Again, the key is controling the actual evaluation i think there's some bits and pieces about it in _on lisp_ which i think pg made available online. haskell's bracket function is a great example and would be a nice macro candidate

    (bracket obtain-resource do-stuff release-resource)
    (bracket get-socket talk close-socket) ; for example
no matter what happens in do-stuff, release is always called.

it's possible (even easy?) to do scary stuff with controlling the order of evaluation, but when you see code with those complicated breaks and continues, it's often a side effect of not having good macros.

edit

i learned the haskell trick from Oleg Kiselyov's papers - http://okmij.org/ftp/tagless-final/ He uses it to make an interpreter into a compiler, and very clever stuff with partial evaluation. That guy is really smart.

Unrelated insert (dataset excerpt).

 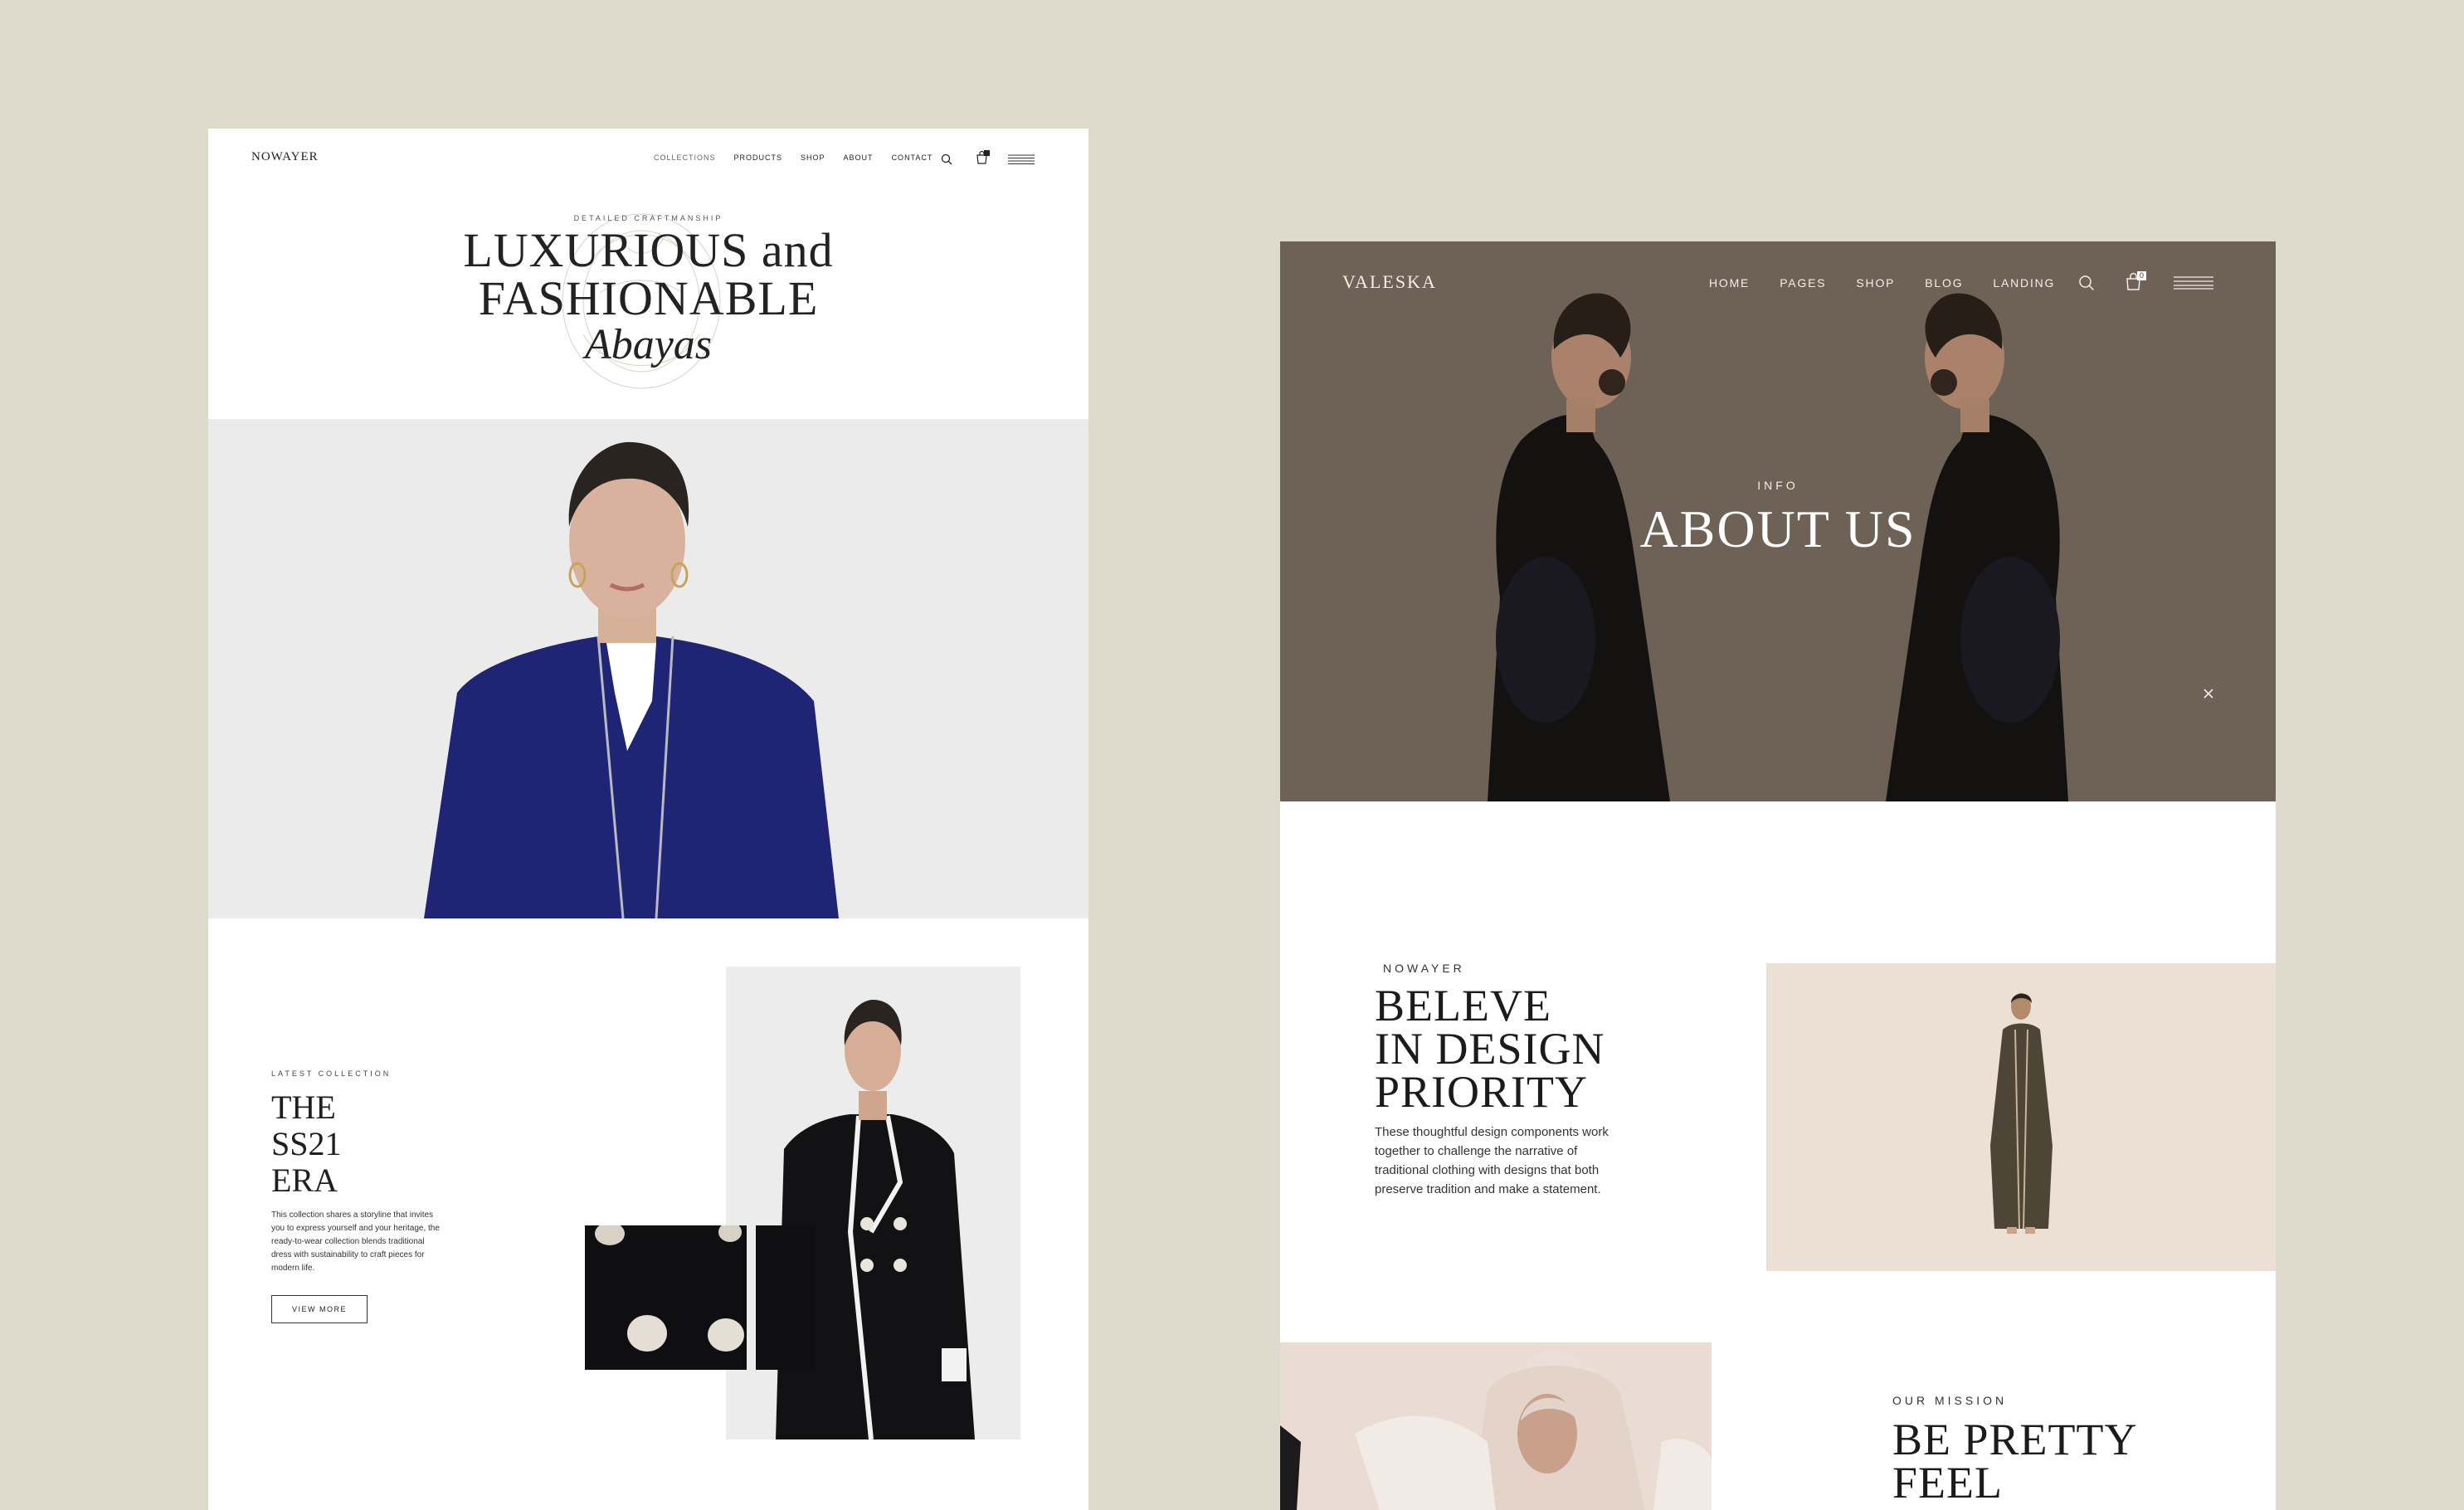 I want to click on hero-model-image, so click(x=648, y=668).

Although pg doesn't call out DSL's specifically, the macro chapter is good. http://unintelligible.org/onlisp/onlisp.html#SEC49 and indeed you can get the whole book here http://www.paulgraham.com/onlisp.html


All the arguments against the CL-style macros are stemming from the fact that it's far too easy to get into a total mess with them, simply because of their infinite flexibility. Yet, if you follow some very simple rules, you'll get the opposite.

Firstly, macros must be simple and must essentially correspond to compiler passes.

E.g., if you're implementing an embedded DSL for regular expressions, one macro expansion pass should lower your DSL down to a syntax-expanded regular expression, the second macro would lower it into an NFA, another one would construct an optimised DFA, and then the next one (or more) would generate the actual automaton code in Lisp out of the DFA.

The best possible case is when your macro pass can be expressed as a set of simple term rewriting rules. And most of the transforms you'd find in DSL compilers can actually be represented as such.

Of course, there is also an alternative style, which may be preferable if you have debugging tools for designing your compiler passes at least equivalent to the Lisp macro expansion debugging. You can simply write your entire DSL compiler as a single function, and then wrap it into a macro, as `(defmacro mydsl (&rest args) (mydsl-compiler args))`.

This way, the same compiler infrastructure can be reused for an interpreted or partially interpreted version of your DSL, if you need it. Still, all the same rules apply to how the passes are implemented in that compiler function.

Another very useful trick is to make your DSLs composable, which is easy if you split your compilation pipeline into separate macro expansion passes. Multiple DSLs may easily share features of their internal IRs or even front-end languages, so any new DSL would simply cherry-pick features from a number of existing DSLs and wrap them into a simple front-end. This degree of composability is simply impossible with the function-based interpreted eDSLs.

A can recommend taking a look at the Nanopass [1] framework, which is built around this very ideology, or at my own DSL construction framework [2].

[1] http://andykeep.com/pubs/np-preprint.pdf

And some examples:

https://github.com/cisco/ChezScheme

https://github.com/eholk/harlan

[2] https://github.com/combinatorylogic/mbase


What you're talking about can still be done without macros, in fact AFAIK REBOL is known for exactly that.

> Because using macros is one way to implement simple, nice, clean, maintainable eDSLs.

FTFY


It can be done without macros, but any such solution (fexprs included) would be much worse than a macro-based one. Much more complicated, much less efficient, etc.


Meh, not necessarily. Lazy by default gives you a lot of good stuff. We shouldn't assume that macros can't be done better anyway.


It is very hard to reason about the laziness, unfortunately, so it is more of a beautiful hack most often rather than a sustainable design methodology. While with macros you've got a very simple, reproducible, verifiable design methodology for constructing arbitrarily complex DSLs.


What's the problem with anaphoric macros?


when-let and if-let are better at communicating intent through names.